PNCA is considered a safe and efficacious modality for postoperative pain control in infants and small children.17,18Although PNCA has become common practice in our institution and no patient showed PNCA-related respiratory compromises in our study, there are still some concerns regarding the risk of overdosage and the potential of respiratory compromise. It is unclear whether PNCA causes fewer or more respiratory complications than routine p.r.n. dosing of opioids in children because few data are available for comparison.6,9,19Particular attention, of course, must be paid to each child's coexisting medical problems and the use of additional sedatives, both of which may decrease the safety margin of the technique. In addition, we advocate that PNCA could be used only in settings in which adequate resources are available to minimize the risk of serious complications and to intervene rapidly and effectively if complications do occur. Our teaching hospital includes a Hospital Pain Service Center with 24-h, extensive, and careful monitoring with nursing protocols and parent education.

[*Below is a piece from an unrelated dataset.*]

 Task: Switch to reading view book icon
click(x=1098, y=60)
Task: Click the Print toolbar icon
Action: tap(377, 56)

Although the incidence of respiratory complications associated with patient-controlled analgesia using opioids has been found to be small, previous studies have shown that many patients who received intravenous patient-controlled analgesia experienced opioid-related side effects. For example, nausea and vomiting have been reported in 30–50% of children receiving patient-controlled analgesia,20,21and pruritus has been reported in up to 20% of patients.21We observed similar incidences of these side effects in our patients receiving PNCA using only fentanyl.

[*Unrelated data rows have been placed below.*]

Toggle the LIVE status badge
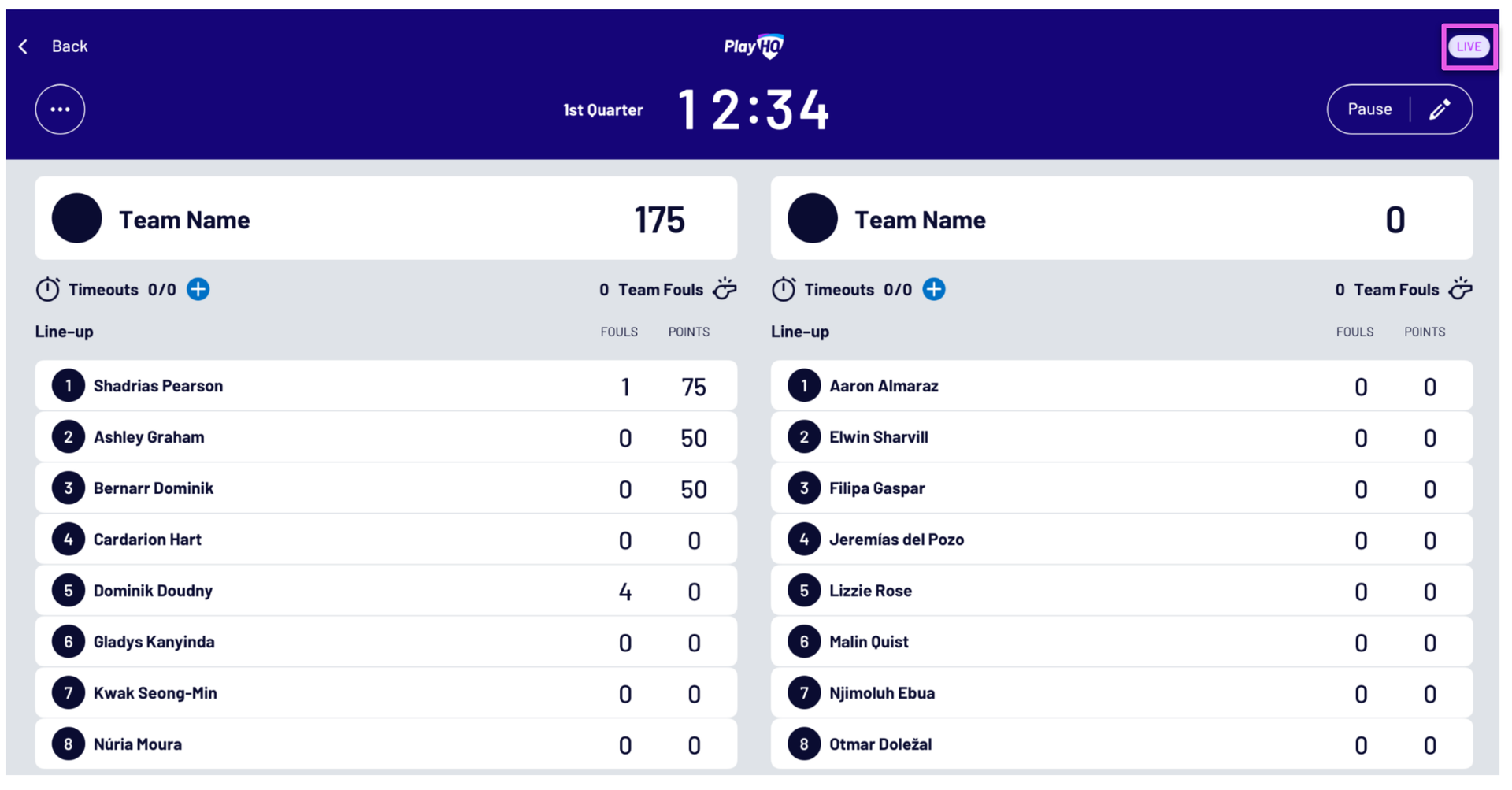Screen dimensions: 1512x790 coord(1469,46)
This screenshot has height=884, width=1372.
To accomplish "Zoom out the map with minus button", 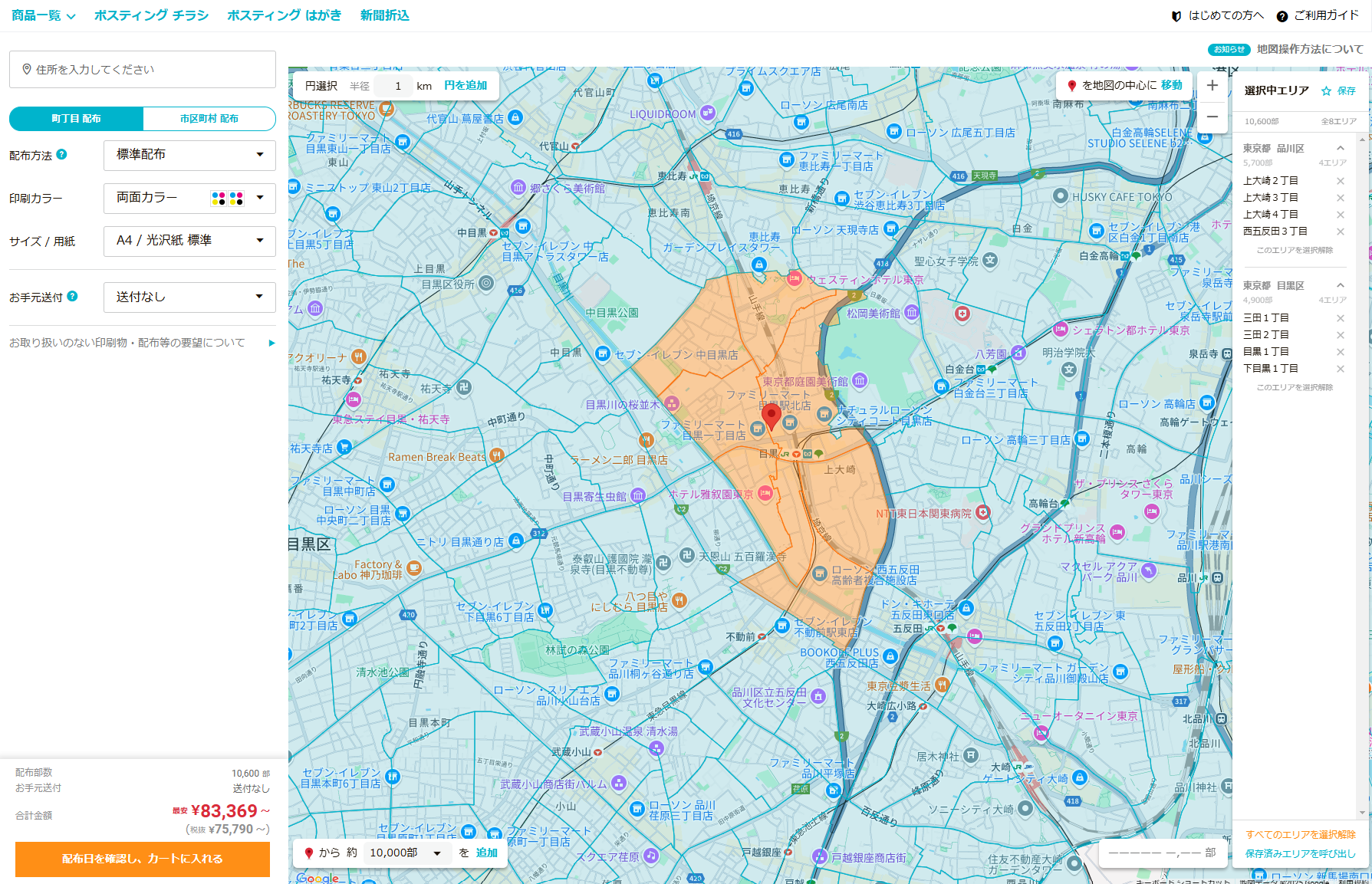I will pyautogui.click(x=1212, y=117).
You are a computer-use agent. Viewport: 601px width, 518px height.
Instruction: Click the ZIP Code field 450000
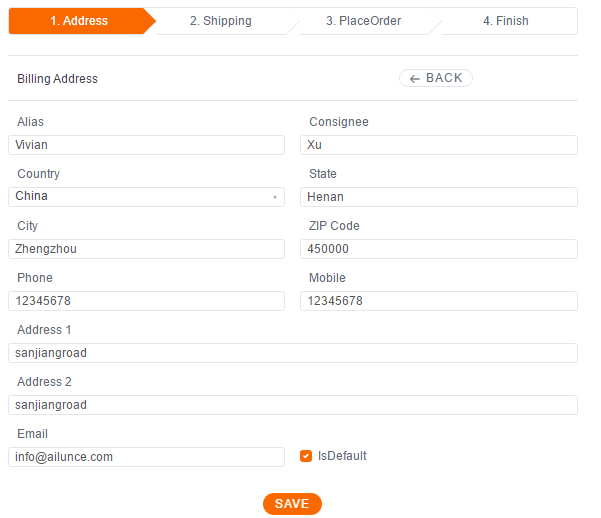[439, 249]
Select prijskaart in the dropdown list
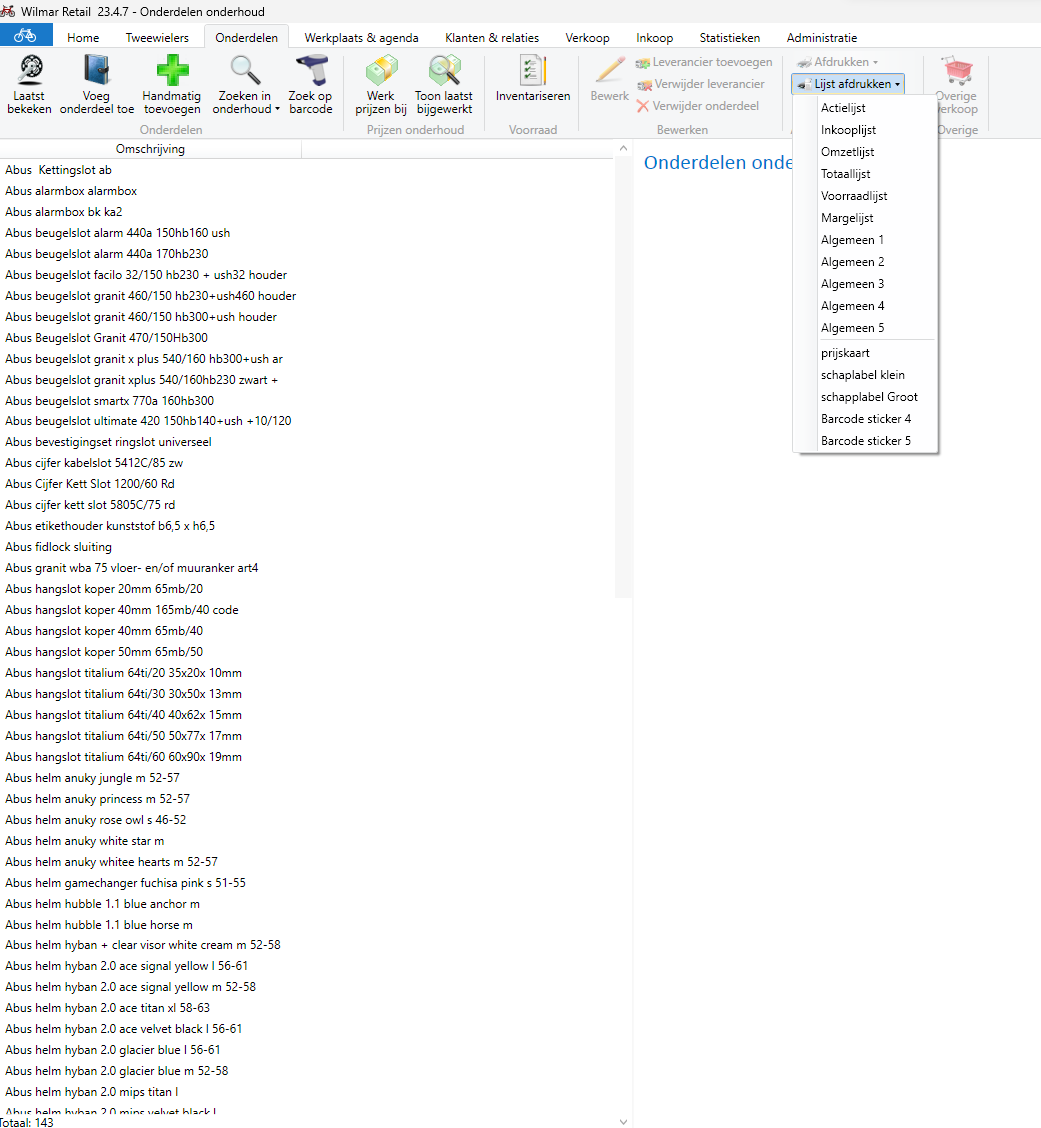Image resolution: width=1041 pixels, height=1128 pixels. [845, 353]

However, PNCA with the F–P mixture required significantly less fentanyl than those receiving fentanyl alone. Consequently, we found that acetaminophen combined with fentanyl in a PNCA regimen significantly decreased the incidence of fentanyl-related side effects as we had expected. Several studies have revealed significant morphine-sparing effects of acetaminophen in adults and children (24–36%),22–24but the benefits of a drug combination in terms of side effects was documented in only one study.25Remy et al.  25suggested in their meta-analysis of randomized controlled trials that acetaminophen using patient-controlled analgesia had a significant morphine-sparing effect (20%) but did not change the incidence of morphine-related adverse effects, including nausea, vomiting, and sedation, during the postoperative period. However, it is difficult to understand the failure of acetaminophen to decrease these side effects despite the decrease in morphine requirement. These could be explained by the limitation of their review. In their study, not all morphine side effects were reported. Furthermore, the study was performed on too few numbers of patients.

Despite the clinical effects of this study, special caution is required in general application. Recently, low to moderate grade reflux is less often treated with ureteral implantation but rather with endoscopic collagen injections.26In addition, many anesthesiologists might prefer regional techniques for the control of lower abdominal pain after reimplantation. However, the benefit-to-risk ratio of regional techniques should be reconsidered in some children.27Therefore, PNCA with opioids and acetaminophen could be offered as an important alternative to regional blocks, such as for children with neurologic disorders or spinal anomalies, and older and/or obese children in whom caudal blocks are often difficult to perform successfully. When this technique is used in critically ill patients, more sensitive monitors will be needed because of the risks of apnea and desaturation.6 

In conclusion, we demonstrated that acetaminophen has a significant fentanyl-sparing effect and could reduce the side effects of opioids when combined with fentanyl-based intravenous PNCA for postoperative analgesia in children who have undergone ureteroneocystostomies.